Dead-letter queues and replay

A consumer that cannot process a message after N retries should not block the partition. Move it to a dead-letter queue (DLQ) — a separate topic for poison messages — and continue with the next message. A human or automation later inspects the DLQ, fixes the underlying issue, and replays the messages.
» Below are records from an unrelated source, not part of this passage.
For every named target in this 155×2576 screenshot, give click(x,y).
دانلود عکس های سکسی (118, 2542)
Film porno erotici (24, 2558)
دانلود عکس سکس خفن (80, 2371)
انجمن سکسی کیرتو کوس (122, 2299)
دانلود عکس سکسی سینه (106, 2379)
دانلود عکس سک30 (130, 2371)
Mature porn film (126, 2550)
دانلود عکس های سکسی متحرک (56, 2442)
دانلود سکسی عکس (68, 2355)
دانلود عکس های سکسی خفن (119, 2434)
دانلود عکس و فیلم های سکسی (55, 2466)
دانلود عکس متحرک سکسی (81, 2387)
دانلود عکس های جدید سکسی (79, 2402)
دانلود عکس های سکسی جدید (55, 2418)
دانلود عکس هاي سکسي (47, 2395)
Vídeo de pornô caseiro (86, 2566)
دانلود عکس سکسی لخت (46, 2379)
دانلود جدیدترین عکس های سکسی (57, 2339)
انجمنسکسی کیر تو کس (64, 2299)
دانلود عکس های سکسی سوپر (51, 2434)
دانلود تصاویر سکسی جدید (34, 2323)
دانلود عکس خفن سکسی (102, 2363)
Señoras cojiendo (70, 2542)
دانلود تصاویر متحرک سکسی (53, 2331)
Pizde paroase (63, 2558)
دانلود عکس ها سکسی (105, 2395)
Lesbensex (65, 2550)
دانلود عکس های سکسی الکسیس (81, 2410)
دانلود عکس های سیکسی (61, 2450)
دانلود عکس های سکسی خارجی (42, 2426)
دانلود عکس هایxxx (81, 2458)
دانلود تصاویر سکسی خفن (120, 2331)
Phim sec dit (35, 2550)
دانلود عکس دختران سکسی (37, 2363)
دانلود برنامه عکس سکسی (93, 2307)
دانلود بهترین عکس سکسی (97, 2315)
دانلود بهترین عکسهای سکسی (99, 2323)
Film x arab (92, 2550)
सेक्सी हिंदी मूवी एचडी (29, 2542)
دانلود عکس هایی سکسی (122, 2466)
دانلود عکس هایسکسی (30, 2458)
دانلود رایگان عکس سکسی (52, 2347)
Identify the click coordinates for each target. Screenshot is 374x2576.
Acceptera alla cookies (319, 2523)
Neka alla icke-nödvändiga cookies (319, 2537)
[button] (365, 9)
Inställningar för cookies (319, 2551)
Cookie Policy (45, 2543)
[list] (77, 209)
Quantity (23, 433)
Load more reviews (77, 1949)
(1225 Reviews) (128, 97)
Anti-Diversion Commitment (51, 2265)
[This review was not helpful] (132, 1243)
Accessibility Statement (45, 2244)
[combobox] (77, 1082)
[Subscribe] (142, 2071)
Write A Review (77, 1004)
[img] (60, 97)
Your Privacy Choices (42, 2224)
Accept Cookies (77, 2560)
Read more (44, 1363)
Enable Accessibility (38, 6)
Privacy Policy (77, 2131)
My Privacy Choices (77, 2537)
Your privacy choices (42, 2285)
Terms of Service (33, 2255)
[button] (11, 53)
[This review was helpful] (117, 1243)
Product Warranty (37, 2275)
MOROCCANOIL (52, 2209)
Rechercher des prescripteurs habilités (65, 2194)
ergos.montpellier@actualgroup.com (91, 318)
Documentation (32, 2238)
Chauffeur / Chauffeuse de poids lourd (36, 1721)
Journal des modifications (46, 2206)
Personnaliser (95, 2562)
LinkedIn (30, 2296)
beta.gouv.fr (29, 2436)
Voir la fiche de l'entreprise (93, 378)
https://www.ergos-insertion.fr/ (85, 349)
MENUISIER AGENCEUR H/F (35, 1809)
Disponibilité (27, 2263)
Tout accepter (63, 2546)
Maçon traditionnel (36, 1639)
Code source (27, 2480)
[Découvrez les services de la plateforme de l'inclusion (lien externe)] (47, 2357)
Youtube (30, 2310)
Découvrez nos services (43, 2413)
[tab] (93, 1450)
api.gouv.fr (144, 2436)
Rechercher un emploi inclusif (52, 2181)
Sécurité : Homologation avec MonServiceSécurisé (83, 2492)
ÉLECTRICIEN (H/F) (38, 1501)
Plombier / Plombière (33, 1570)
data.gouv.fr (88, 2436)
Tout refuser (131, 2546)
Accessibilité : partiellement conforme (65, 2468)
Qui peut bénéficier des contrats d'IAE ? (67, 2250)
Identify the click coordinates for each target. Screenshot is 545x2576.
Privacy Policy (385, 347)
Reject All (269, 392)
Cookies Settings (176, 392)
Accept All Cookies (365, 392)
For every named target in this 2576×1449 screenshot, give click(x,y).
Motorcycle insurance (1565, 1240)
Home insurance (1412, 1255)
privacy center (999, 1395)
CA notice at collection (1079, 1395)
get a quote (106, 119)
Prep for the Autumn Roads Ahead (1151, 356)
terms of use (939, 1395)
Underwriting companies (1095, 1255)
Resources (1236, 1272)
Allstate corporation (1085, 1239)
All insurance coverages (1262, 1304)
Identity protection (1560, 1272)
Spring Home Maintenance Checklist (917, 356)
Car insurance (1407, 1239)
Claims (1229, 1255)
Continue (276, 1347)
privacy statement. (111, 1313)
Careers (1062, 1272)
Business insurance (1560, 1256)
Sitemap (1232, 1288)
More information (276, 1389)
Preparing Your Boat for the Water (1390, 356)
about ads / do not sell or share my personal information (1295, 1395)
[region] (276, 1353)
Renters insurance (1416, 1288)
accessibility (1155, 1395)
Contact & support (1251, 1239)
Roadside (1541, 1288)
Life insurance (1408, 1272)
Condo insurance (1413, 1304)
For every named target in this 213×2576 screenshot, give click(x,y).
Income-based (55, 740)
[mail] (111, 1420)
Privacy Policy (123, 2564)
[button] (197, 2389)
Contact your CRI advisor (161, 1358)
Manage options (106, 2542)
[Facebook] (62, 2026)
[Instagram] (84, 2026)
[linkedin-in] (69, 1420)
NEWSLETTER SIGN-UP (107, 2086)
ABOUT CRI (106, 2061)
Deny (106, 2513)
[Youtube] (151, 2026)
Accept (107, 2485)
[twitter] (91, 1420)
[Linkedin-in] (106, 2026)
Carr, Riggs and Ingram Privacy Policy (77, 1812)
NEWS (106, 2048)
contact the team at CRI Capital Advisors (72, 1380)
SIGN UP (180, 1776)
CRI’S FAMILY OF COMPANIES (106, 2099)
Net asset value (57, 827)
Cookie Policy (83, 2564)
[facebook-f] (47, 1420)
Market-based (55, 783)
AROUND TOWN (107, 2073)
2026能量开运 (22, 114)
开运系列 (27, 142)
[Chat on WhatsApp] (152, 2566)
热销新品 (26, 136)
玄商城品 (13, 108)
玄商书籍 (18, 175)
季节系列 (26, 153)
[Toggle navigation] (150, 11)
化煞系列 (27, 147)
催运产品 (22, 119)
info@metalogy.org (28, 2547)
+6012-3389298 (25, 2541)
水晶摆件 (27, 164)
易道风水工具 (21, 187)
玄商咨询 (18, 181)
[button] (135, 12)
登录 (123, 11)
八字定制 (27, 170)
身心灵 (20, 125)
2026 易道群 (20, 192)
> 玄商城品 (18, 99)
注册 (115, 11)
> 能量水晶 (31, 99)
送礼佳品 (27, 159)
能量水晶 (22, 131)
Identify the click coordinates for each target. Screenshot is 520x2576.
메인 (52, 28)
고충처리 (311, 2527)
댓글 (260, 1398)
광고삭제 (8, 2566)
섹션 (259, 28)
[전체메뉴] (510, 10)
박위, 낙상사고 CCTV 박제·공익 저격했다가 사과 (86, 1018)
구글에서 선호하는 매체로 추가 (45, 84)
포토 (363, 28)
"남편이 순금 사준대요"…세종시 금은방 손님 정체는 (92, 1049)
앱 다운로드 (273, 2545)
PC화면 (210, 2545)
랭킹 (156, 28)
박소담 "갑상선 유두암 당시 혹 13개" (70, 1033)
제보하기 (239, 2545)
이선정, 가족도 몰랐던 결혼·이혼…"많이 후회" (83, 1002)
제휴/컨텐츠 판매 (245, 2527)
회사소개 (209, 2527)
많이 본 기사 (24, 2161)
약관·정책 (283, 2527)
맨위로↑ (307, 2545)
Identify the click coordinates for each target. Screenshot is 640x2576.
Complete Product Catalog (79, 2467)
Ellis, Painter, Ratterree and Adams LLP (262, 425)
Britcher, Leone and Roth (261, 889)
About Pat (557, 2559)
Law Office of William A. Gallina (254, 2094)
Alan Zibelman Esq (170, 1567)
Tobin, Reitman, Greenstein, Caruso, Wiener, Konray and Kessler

Replay is the underrated superpower of an event-driven system. Bug in your projection? Reset the consumer offset and rebuild from the start of the topic. New analytics use case? Spin up a consumer at offset zero and let it catch up. None of this is possible if you treated the broker as fire-and-forget.

Schema-version skew

Producers and consumers will run different schema versions in production at the same time, every single day. You don’t coordinate releases across teams — that’s the whole point of decoupling. So consumers must tolerate v1 and v2 events simultaneously during the migration window, and the schema registry’s compatibility rules are what makes that safe.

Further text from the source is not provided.